When Indonesian Finance Minister Purbaya Yudhi Sadewa proposed a fee for ships transiting the Malacca Strait—inspired by Iran's moves in the Strait of Hormuz—it sent alarm bells through insurance firms and Asian importers. Though Indonesia quickly withdrew the proposal, the episode underscored a mounting reality: the once-rules-based maritime order has become more dangerous, expensive, and politicized than ever.
“We have never seen the oceans as chaotic and dangerous as they are now,” said Elisabeth Braw, a senior fellow at the Scowcroft Center for Strategy and Security at the Atlantic Council, noting this is the case since “nations came together to set the rules of the game” decades ago.
Shipping, historically threatened by pirates and privateers, evolved after World War II through a series of treaties and agreements designed to keep oceans safe and ensure freedom of navigation. That framework enables more than 80% of global trade cargo to move by sea, helping trade value jump from $60 billion in the 1950s to over $25 trillion last year, according to the WTO.
But now, actions by major players—from the US and Iran to Russia and China—are threatening to tear up the rules that have helped ships navigate turbulent waters, experts say.
Hormuz Battleground
At the Strait of Hormuz, Iran restricted shipping from early March after the US and Israel launched a campaign against it. On April 13, the US imposed a naval blockade on Iranian vessels and ports. Since then, the US has seized Iranian ships near the strait and boarded others in the Asia-Pacific on suspicion of carrying sanctioned Iranian oil. In response, Iranian forces have detained ships they say crossed Hormuz without permission and even fired on some vessels.
These tit-for-tat actions have exacerbated the global energy crisis, pushing oil and gas prices to multi-year highs. “Even without a full closure, permission-seeking and pressure tactics can inflict heavy costs and uncertainty,” said Jack Kennedy, MENA Country Risk Director at S&P Global Market Intelligence. He cited an incident where a container ship was fired upon by a vessel linked to Iran’s Revolutionary Guard, causing severe damage to the bridge, as “a calculated show of control.”
Panama Canal Also Affected
On April 14, the US and several South American and Caribbean nations issued a joint statement accusing China of “targeted economic pressure” and “interfering with ships flying the Panama flag.” They alleged China had detained a Panamanian vessel in port, calling it “an effort to politicize maritime trade and violate sovereignty.”

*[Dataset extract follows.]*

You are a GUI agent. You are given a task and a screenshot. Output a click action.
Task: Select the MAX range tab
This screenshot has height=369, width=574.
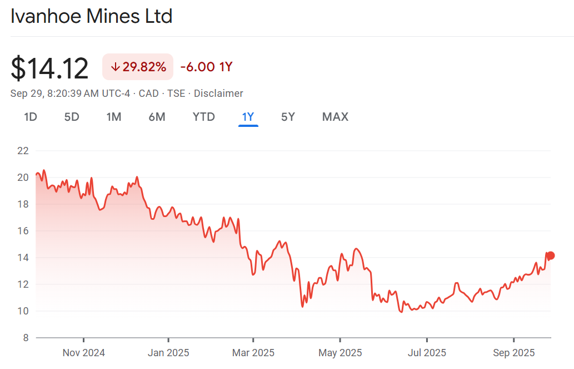[x=335, y=117]

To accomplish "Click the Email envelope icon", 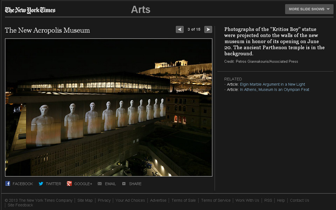I will [100, 184].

China rejected the accusations, accusing the US of hypocrisy. Foreign Ministry spokesman Lin Jian said: “Who long occupied the Panama Canal and invaded Panama militarily? Who covets this canal and wants to turn it into their own territory? The answer is obvious.” The incident came three months after Panama’s Supreme Court canceled the operating contract for the Balboa and Cristobal ports held by a Hong Kong-linked firm, amid US pressure to curb Chinese influence around the canal.
Scale of Change
Most of the legal maritime framework still supports routine trade, but experts warn that exceptions are multiplying. In the Black Sea, Russia restricts Ukrainian exports, causing a global food shock and showing how naval control can impose economic pressure far beyond a war zone. In the South China Sea, China is accused of harassing commercial vessels to enforce its territorial claims, though Beijing denies this.

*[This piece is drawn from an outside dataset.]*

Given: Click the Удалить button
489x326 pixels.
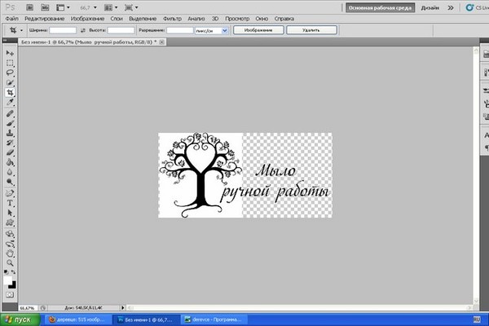Looking at the screenshot, I should (x=311, y=29).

“Actions at sea have always been a way to put pressure on the economy and military of an adversary—nothing new, but the scale has changed: the number of containers, the size of the global fleet,” said Jean-Paul Rodrigue, a professor at Texas A&M University. Non-state actors like the Houthis in the Red Sea have also forced shipping lines to reroute via the Cape of Good Hope.
Risk Lies in Precedent
Experts say these developments signal a shift from a predictable, rules-based maritime order to a system where access, cost, and security are governed by power and political calculation rather than shared norms. Non-state actors are also exploiting gaps: the International Chamber of Shipping reports 2025 recorded the highest number of piracy attacks in five years.
Geopolitical impacts are translating into real operational decisions: diverted ships consume more fuel and time, pushing costs higher. War-risk insurance premiums are rising, and compliance procedures are tightening. Even short inspections or detentions disrupt supply chains. “The risk lies in the precedent created as more countries test the boundaries—through permits, selective enforcement, or threats to levy fees on international straits. Then the outcome depends on negotiation and power,” Kennedy of S&P Global concluded.